House Democrats today introduced a proposal that responds to our staggering economic crisis with the right policies at the necessary scale. It’s a refreshing change from some of the misdirected ideas that have passed or been floated in these alarming economic times.

The Health and Economic Recovery Omnibus Emergency Solutions (HEROES) Act provides almost a trillion dollars in fiscal relief to states, cities, counties, territories and tribal governments. This is the magnitude of aid we need to ensure that schools can keep educating our kids, states can keep insuring struggling families (including those newly jobless), and localities can keep delivering basic services. With tax bases clobbered by steep declines in income and spending, this infusion is essential to maintaining our communities. And it helps avoid adding teachers and other public employees to the colossal and growing ranks of the unemployed in 2020.

While ITEP is a tax organization, you don’t need to be a policy expert to know that with more than 30 million people kicked out of their jobs in the last two months, workers need extra unemployment compensation beyond July. The HEROES Act rightly extends the $600 extra weekly benefits through January, which will be crucial to helping families pay the mortgage and the rent while they try to find new jobs in an economy where joblessness is higher than at any time since 1933. The January expiration sets the country up for another political fight eight months from now, which is why we and others have suggested that relief of this sort be tied to objective economic indicators (like unemployment falling below to near pre-virus levels, for example), but it’s a much-needed reprieve in a heated political climate. State unemployment systems, long underfunded, have buckled under the weight of the astounding spike in unemployment—the bill wisely allots resources to shore up these systems.

For workers still doing risky but essential jobs in our economy—staffing farms, food processing facilities, grocery stores, hospitals, pharmacies, and transit systems—the bill provides hazard pay to recognize the risks in public-facing roles in a pandemic.

ITEP has made many recommendations for cash payments to taxpayers in this downturn and the bill does a great job of incorporating smart provisions. It extends payments to undocumented immigrants who file taxes with an Individual Taxpayer Identification Number (ITIN filers) as we’ve suggested, provides payments to previously excluded age groups and non-child dependents, and increases the Earned Income Tax Credit and Child Tax Credit, two of the main ways that public policy helps families and children escape poverty. The proposal also expands eligibility for a bigger EITC to families without children, provides a backstop EITC to preserve the credit’s value for low-income families facing a sharp drop in earnings this year, and expands the CTC to children whose parents don’t have jobs, obviously necessary in this economy.
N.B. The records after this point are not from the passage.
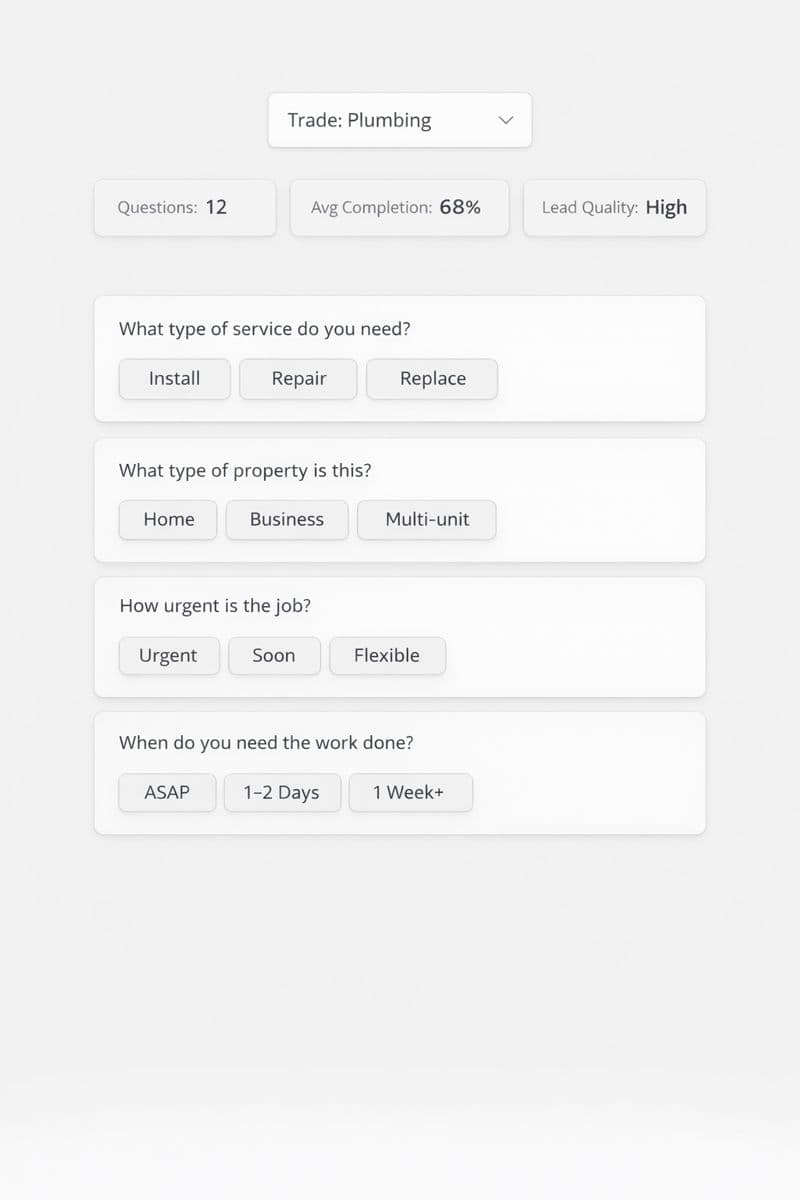This screenshot has width=800, height=1200.
Task: Click the Questions: 12 stat chip
Action: coord(184,207)
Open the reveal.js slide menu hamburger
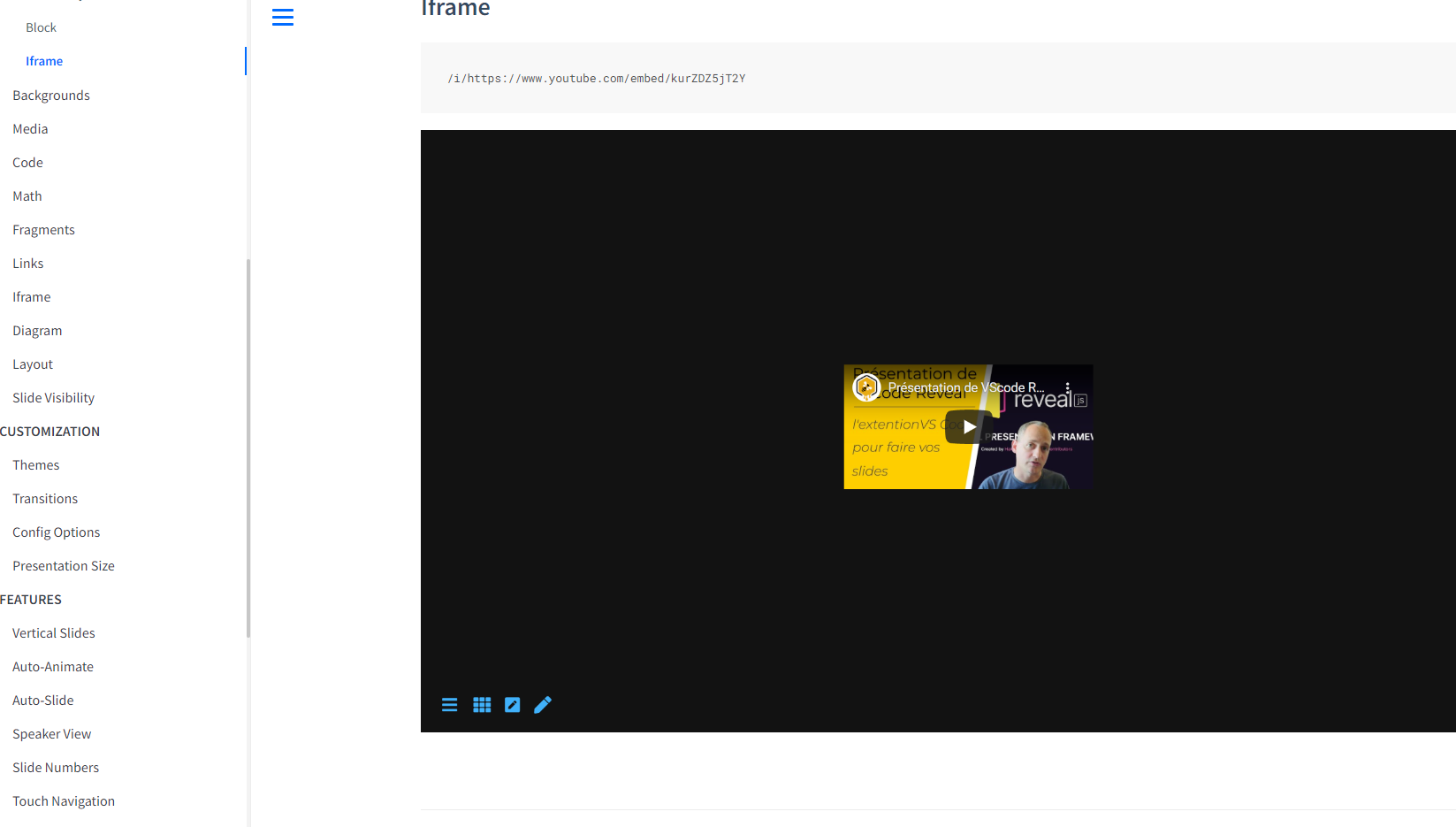1456x827 pixels. point(450,705)
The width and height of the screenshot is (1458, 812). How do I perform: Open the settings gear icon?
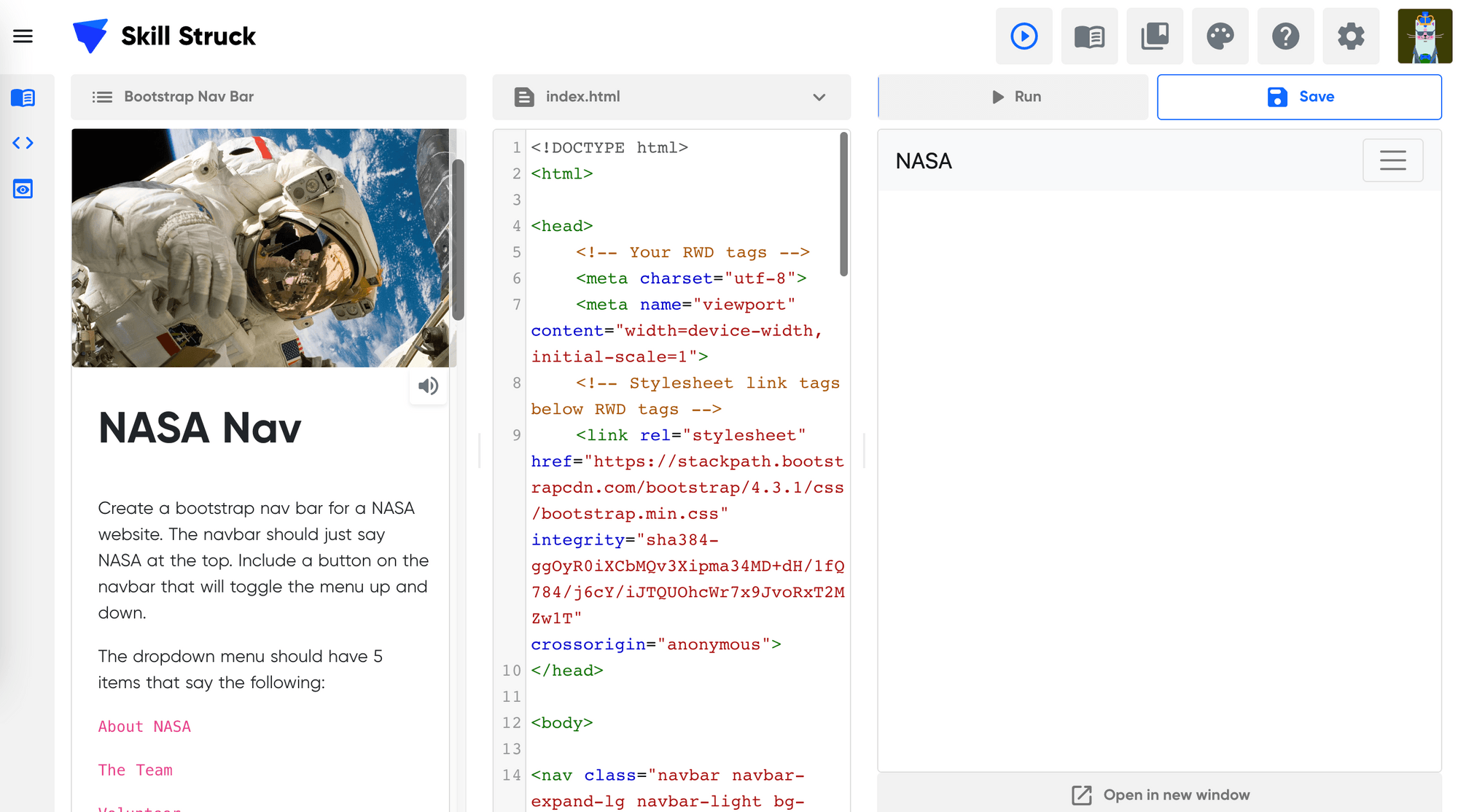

Needed patches to our safety net get deserved attention in the bill, which better ensures that Americans can secure food, health care, housing, and sick pay at a time when we’re in danger of seeing huge numbers of people in the world’s richest nation descend into deep poverty. It also beefs up the country’s ability to respond to the pandemic itself, with resources for testing, contact tracing, vaccine research, and other public health necessities.

The proposal isn’t perfect—it includes a slightly-improved (no longer retroactive) but still wrongheaded repeal of the cap on state and local tax deductions that would mostly go to wealthy filers—but it contains solid assistance that will help struggling families weather this crisis. This is the kind of recession response that we need to help the country emerge when it’s safe to do so.